▶ _Alıntılanan metin_

——

Emsal Mahkeme Kararı Ankara Bölge Adliye Mahkemesi 20. Hukuk Dairesi 2022/1359 E. 2022/1468 K. 23.11.2022 T.

Görüntülediğiniz mahkeme kararı henüz kesinleşmemiştir. Yararlı olması amacıyla eklenmiştir.

T.C. ANKARA BÖLGE ADLİYE MAHKEMESİ 20. HUKUK DAİRESİ

T.C.
ANKARA
BÖLGE ADLİYE MAHKEMESİ
20. HUKUK DAİRESİ

ESAS NO : 2022/1359
KARAR NO : 2022/1468
T Ü R K M İ L L E T İ A D I N A
K A R A R

İNCELENEN KARARIN
MAHKEMESİ : ANKARA 1. FİKRİ VE SINAÎ HAKLAR HUKUK
MAHKEMESİ
TARİHİ : 07/06/2018
NUMARASI : 2016/478 E. – 2018/196 K.

——

▶ _Sağlanan bilgiler_
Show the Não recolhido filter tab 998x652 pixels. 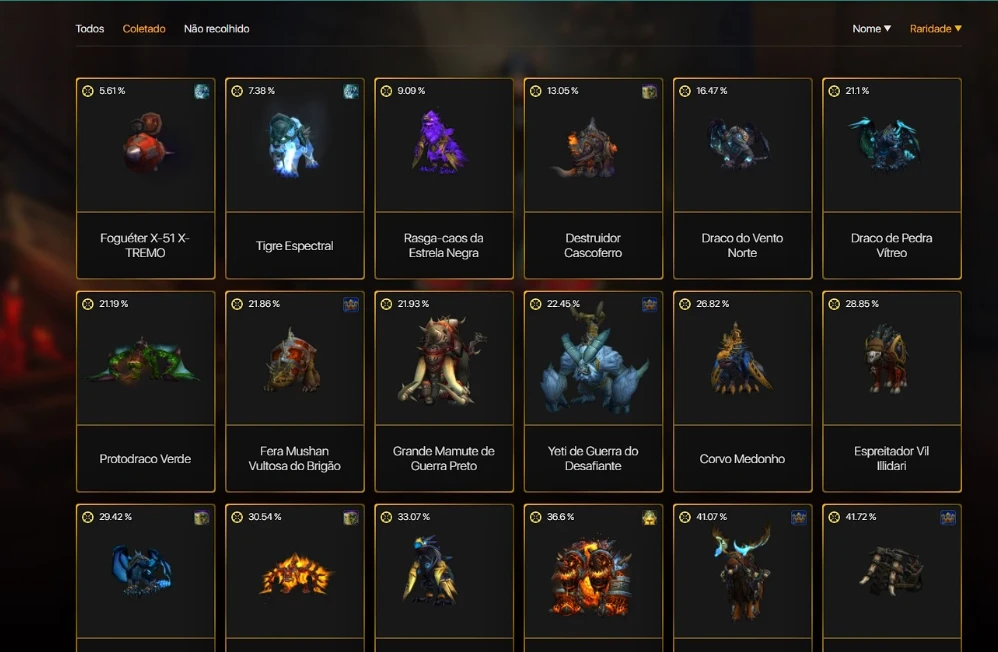point(216,29)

——

▶ _Görev koşulları_
Mahkeme kararındaki bölümü, "Emsal Mahkeme Kararı" sözlerinin geçtiği yerden başlayıp "olması amacıyla eklenmiştir." sözlerinden sonra bitecek şekilde hiç değiştirmeden aktarın. Yalnızca mahkeme kararına dayanın.

▶ _Yazılı yanıt_
Emsal Mahkeme Kararı Ankara Bölge Adliye Mahkemesi 20. Hukuk Dairesi 2022/1359 E. 2022/1468 K. 23.11.2022 T.

Görüntülediğiniz mahkeme kararı henüz kesinleşmemiştir. Yararlı olması amacıyla eklenmiştir.